Of course, you can add Dropwizard metrics, but it’s a lot of additional work.
Conclusion
Restlet is not a Microservices framework. However, it is good as a REST framework, as long as you don’t need to customize it. Then, you will have a lot of troubles, at least I had.
SparkJava
Don’t confuse Spark with Apache Spark. It has nothing in common. “Spark is a tiny Sinatra inspired framework for creating web applications in Java 8 with minimal effort”. Indeed it is tiny, but very feature rich.
Main
The main method is pretty much like other frameworks main: plumbing to wire routes. Note that Spark doesn’t use Jackson as mapper, but optionally uses a mapper passed as parameter of some route configuration calls. A mapper is simply a method taking an object as parameter and returning a String.

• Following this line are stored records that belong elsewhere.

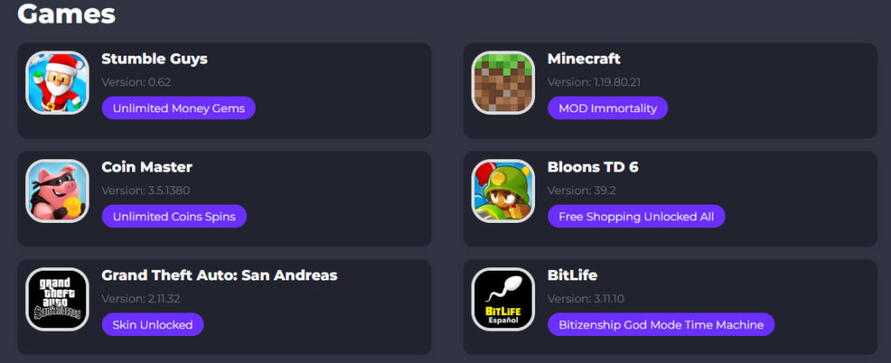Viewport: 891px width, 363px height.
Task: Click Minecraft version 1.19.80.21 text
Action: 593,83
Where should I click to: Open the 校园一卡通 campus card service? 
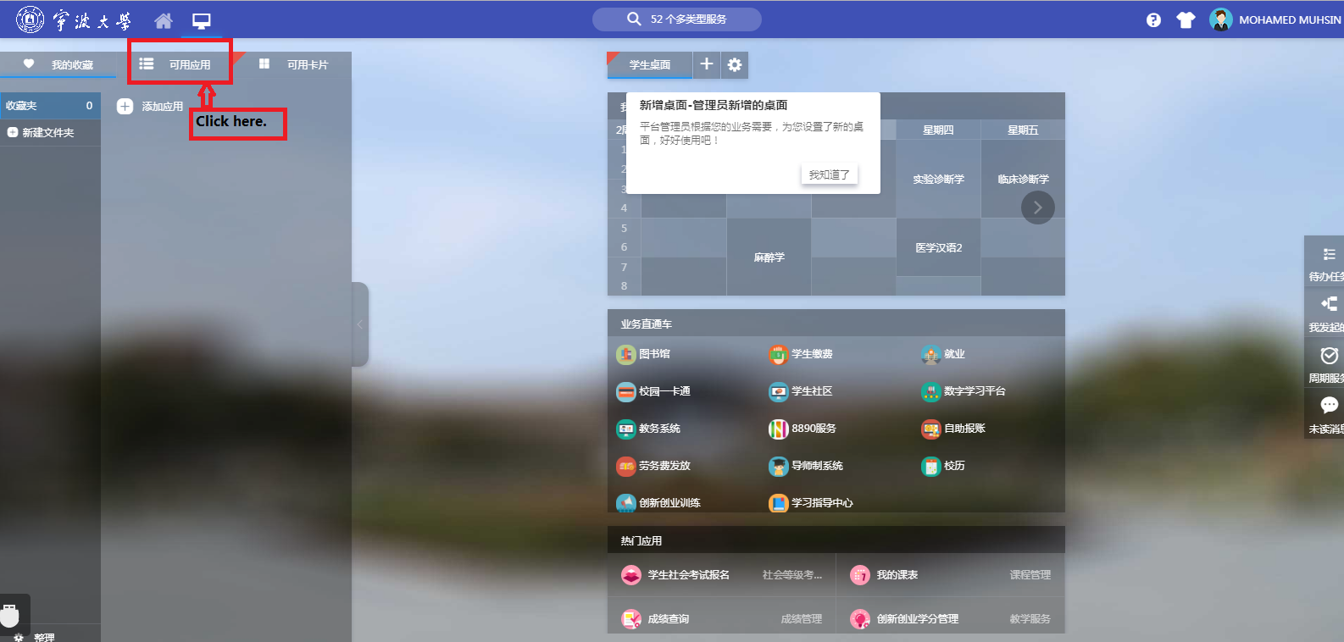tap(653, 391)
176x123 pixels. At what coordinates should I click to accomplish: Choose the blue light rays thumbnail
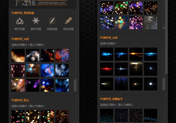click(121, 84)
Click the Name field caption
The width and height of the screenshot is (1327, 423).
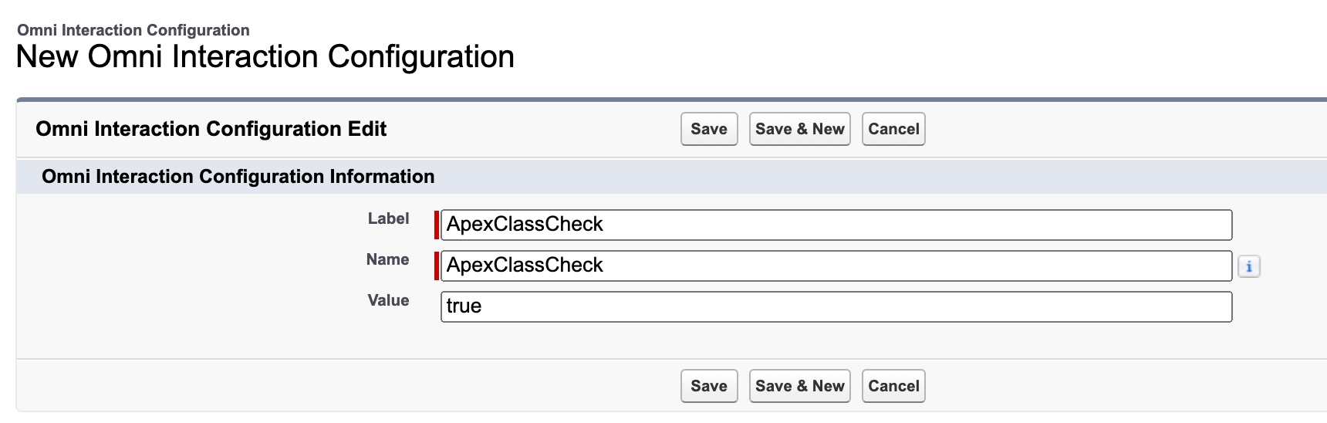pyautogui.click(x=387, y=259)
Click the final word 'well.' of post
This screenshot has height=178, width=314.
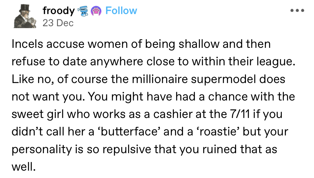[23, 167]
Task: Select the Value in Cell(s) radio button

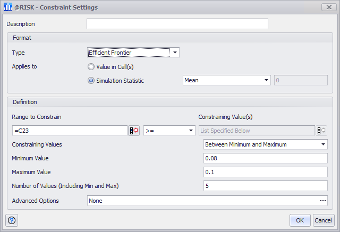Action: 91,67
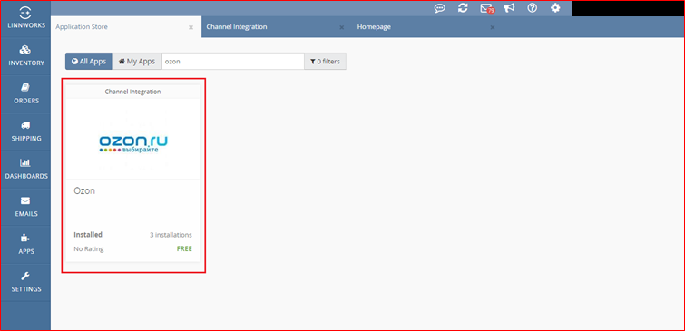Open the help question mark icon
The width and height of the screenshot is (685, 331).
[x=532, y=8]
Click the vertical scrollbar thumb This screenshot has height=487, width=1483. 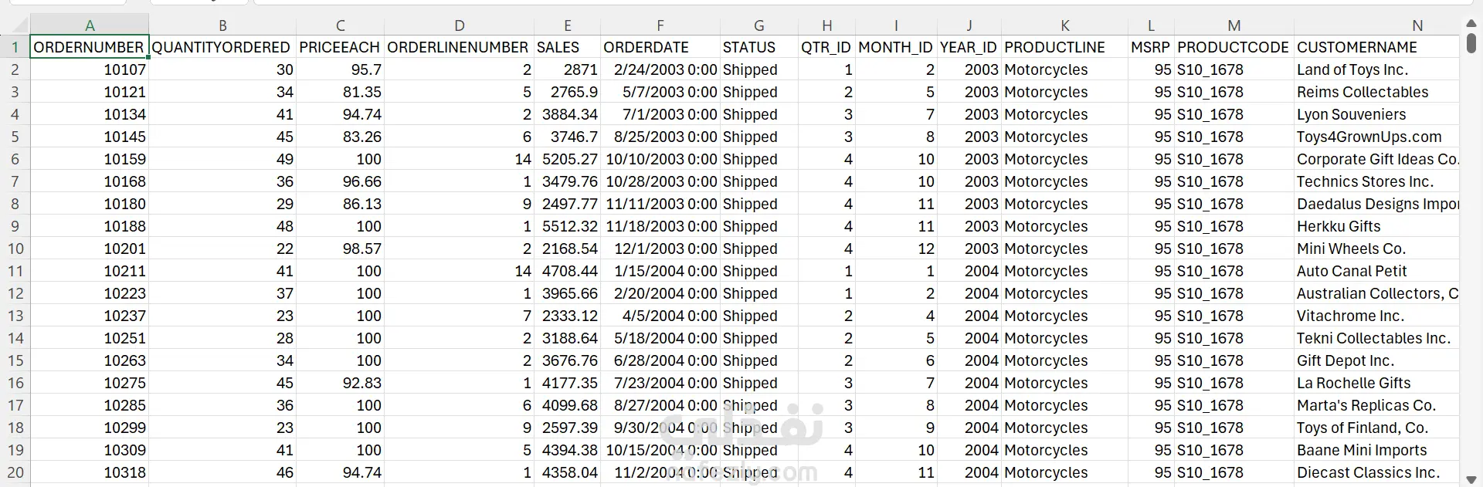click(x=1471, y=43)
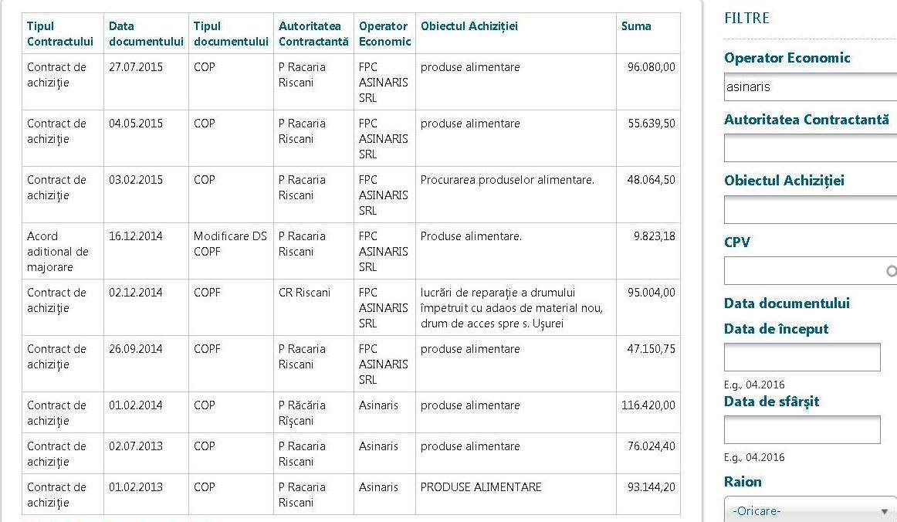This screenshot has height=522, width=897.
Task: Click the Operator Economic filter field containing asinaris
Action: pyautogui.click(x=809, y=87)
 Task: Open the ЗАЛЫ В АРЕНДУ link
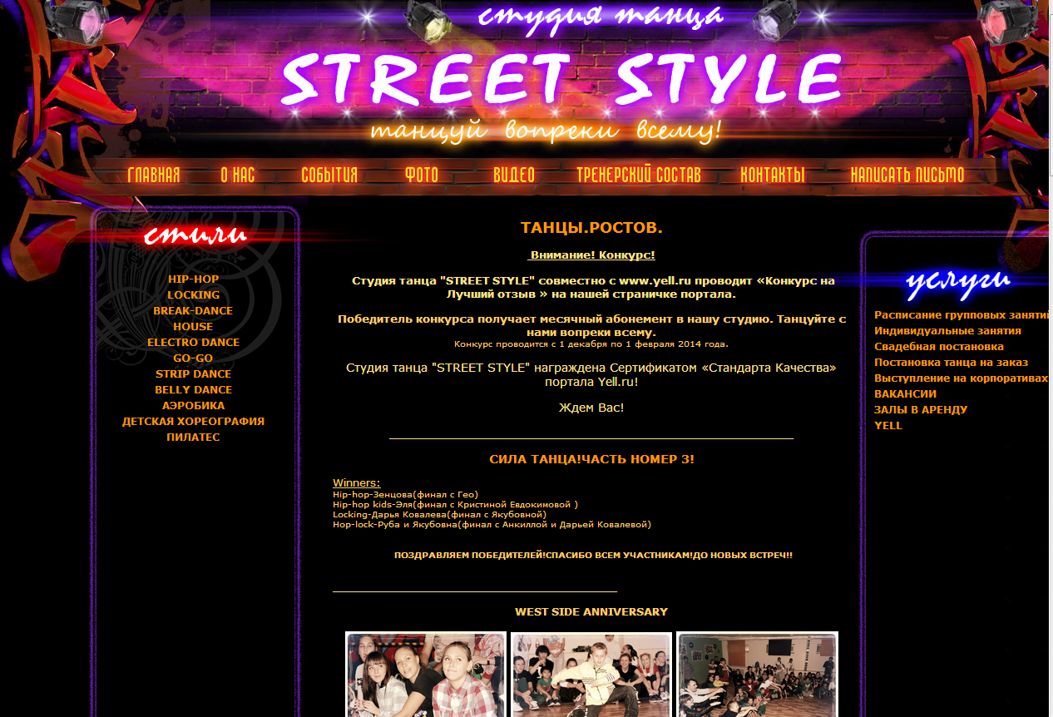point(920,410)
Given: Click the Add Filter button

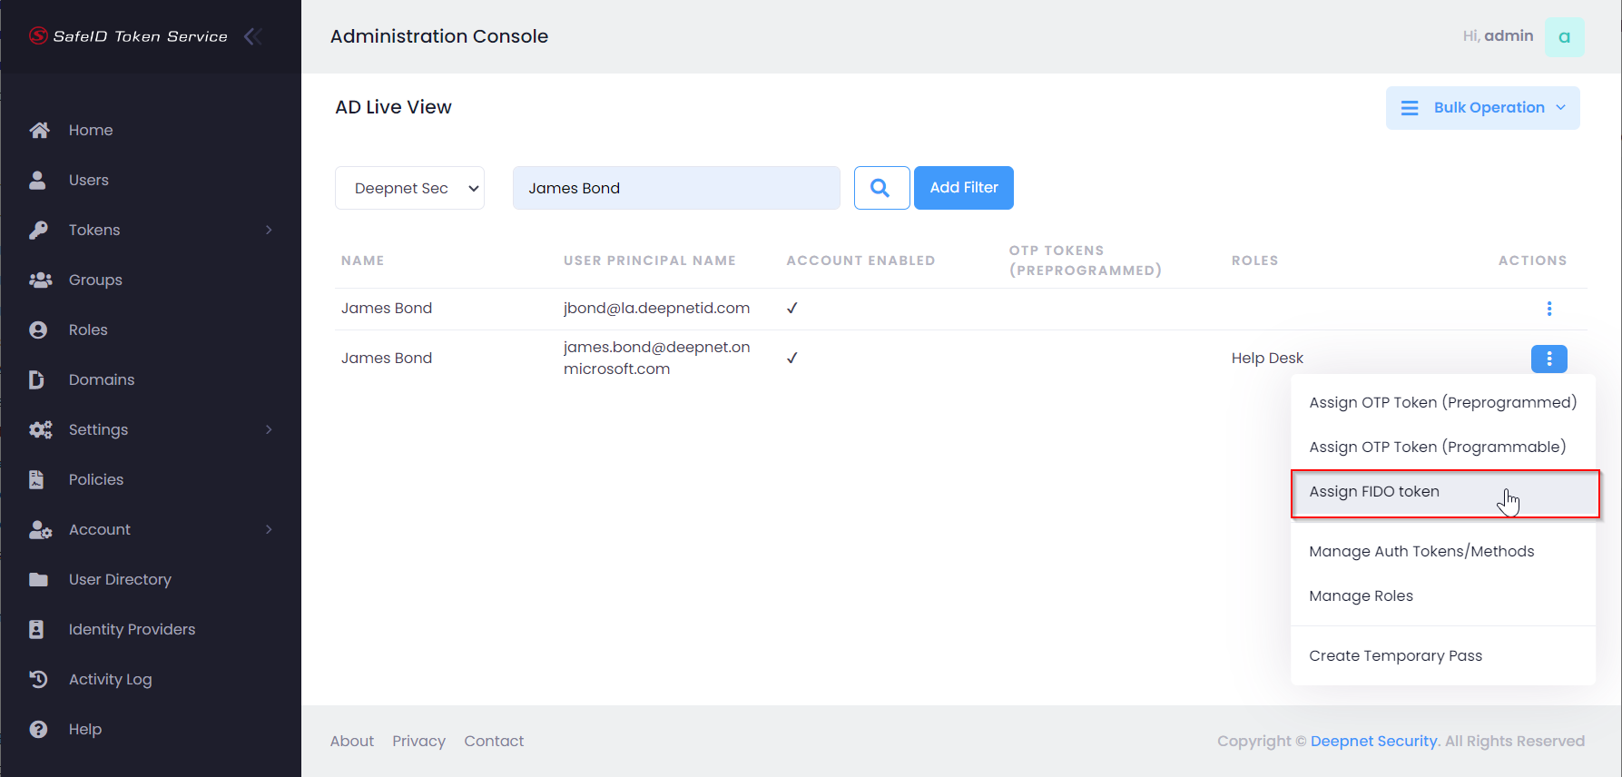Looking at the screenshot, I should 963,188.
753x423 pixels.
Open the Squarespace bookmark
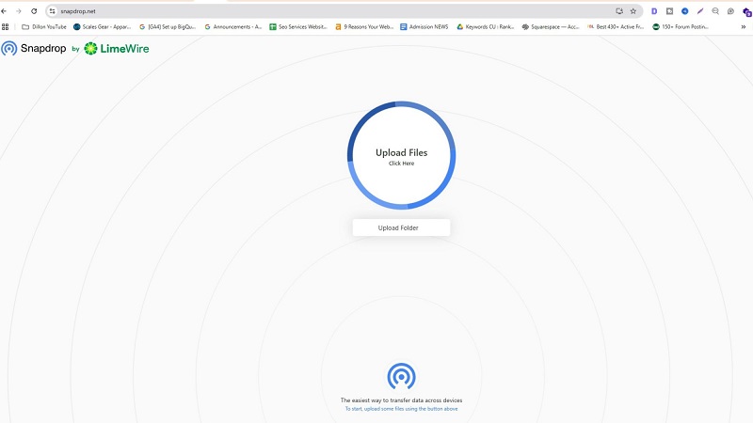point(550,26)
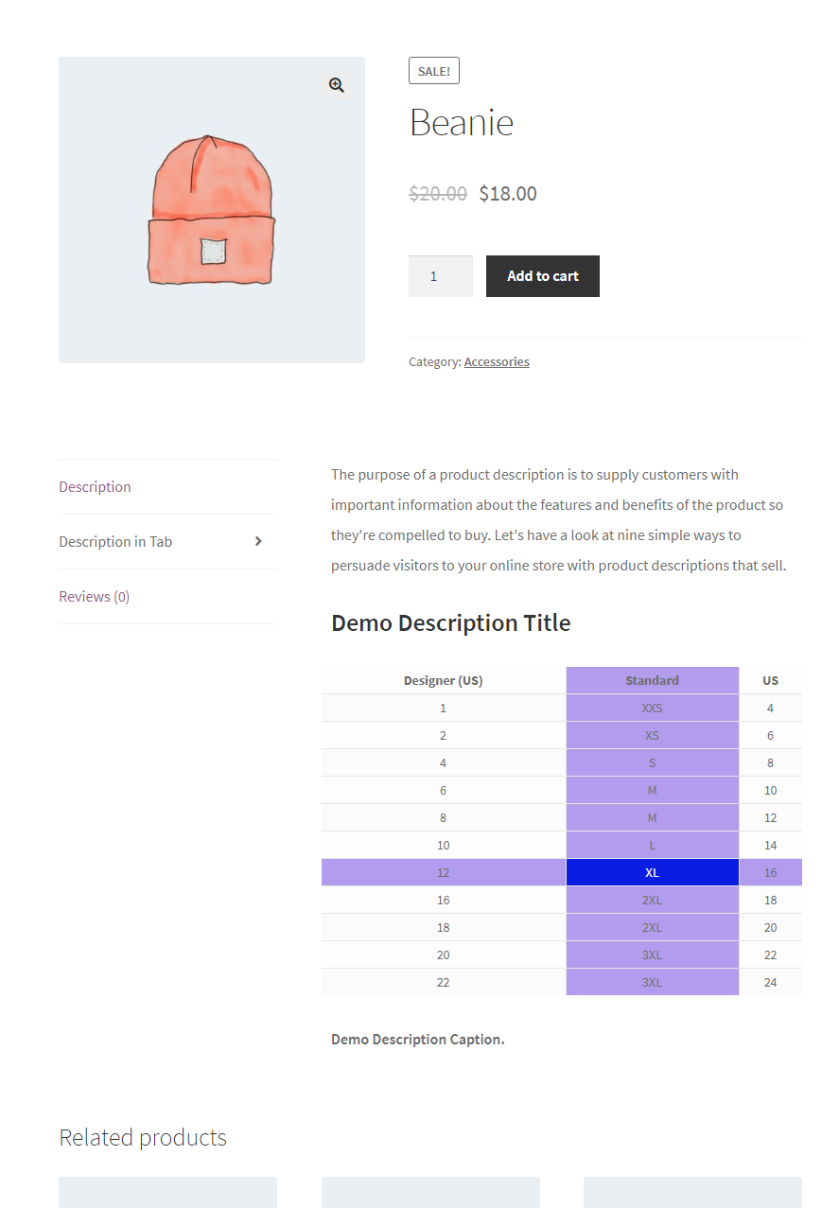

All configuration is done calling static methods on the Spark class.
Resources
There is no resource class in Spark, only routes. A route is simply a method taking a request and a response as parameters, and can return almost anything as result.
public String createCar(Request request, Response response) {
Car car;
try {
car = objectMapper.readValue(request.body(), Car.class);
carRepository.save(car);
response.header("Location", request.url() + "/" + car.getId());
response.status(201);
} catch (IOException e) {
response.status(400);
}
return "";
}
HTTPS
As everything in Spark, there is a static method call to set HTTPS:
String keystoreFile = System.getProperty("javax.net.ssl.keyStorePath");
String keystorePassword = System.getProperty("javax.net.ssl.keyStorePassword");
String truststoreFile = System.getProperty("javax.net.ssl.trustStore");
String truststorePassword = System.getProperty("javax.net.ssl.trustStorePassword");
secure(keystoreFile, keystorePassword, truststoreFile, truststorePassword);
REST Client
Spark is a server framework and doesn’t provide a client. To fill the gap, I use a great REST client library called Unirest. It looks like Spark as all calls are static method calls to the Unirest class.
The documentation helps, so I just follow it to make it work. Note that, Unirest doesn’t use Jackson as mapper, but provides an interface (a simplified version of Jackson’s ObjectMapper
, called… ObjectMapper
!) which you can implement using Jackson.
Security
Spark allows to define filters using before
and after
. In my case, I juste have to define a before filter:
AccessTokenVerificationCommandFactory accessTokenVerificationCommandFactory = new AccessTokenVerificationCommandFactory();
AuthenticationFilter authenticationFilter = new AuthenticationFilter(accessTokenVerificationCommandFactory);
before(authenticationFilter::filter);
filter
is, as always in Spark, a method taking a Request
and a Response
as parameters. Simple!
Monitoring
As a simple library, Spark doesn’t provide a mean to monitor your application. However, there is a simple library you can use to enhance Spark: spark-metrics. It is simply a collection of route decorators.
Conclusion
One can go very fast to implement a complete server using Spark. It is lightweight, runs fast and very simple to use. Unfortunately, it misses some features compared to others, but these are easily added using third party libraries, as easy-to-use that Spark itself.
I would definitely recommend to use it for projects of all size, unless you need advanced features quickly, although you can add it by hand.
End of the journey
It’s been a long journey. The study is not as complete as I first wanted, but it’s a good start. I will try to measure performance of each framework in another article. All the frameworks start very quickly (from few milliseconds to few seconds), respond well, but how do they behave under heavy load?
I tried all these frameworks after having used JAX-RS for a long time. Some of them are really similar, others are really disconcerting. In my opinion, you should always try a library or framework before you use it in production. This is what I’ve done, and I had a good time. I hope this article will be helpful in a way or another.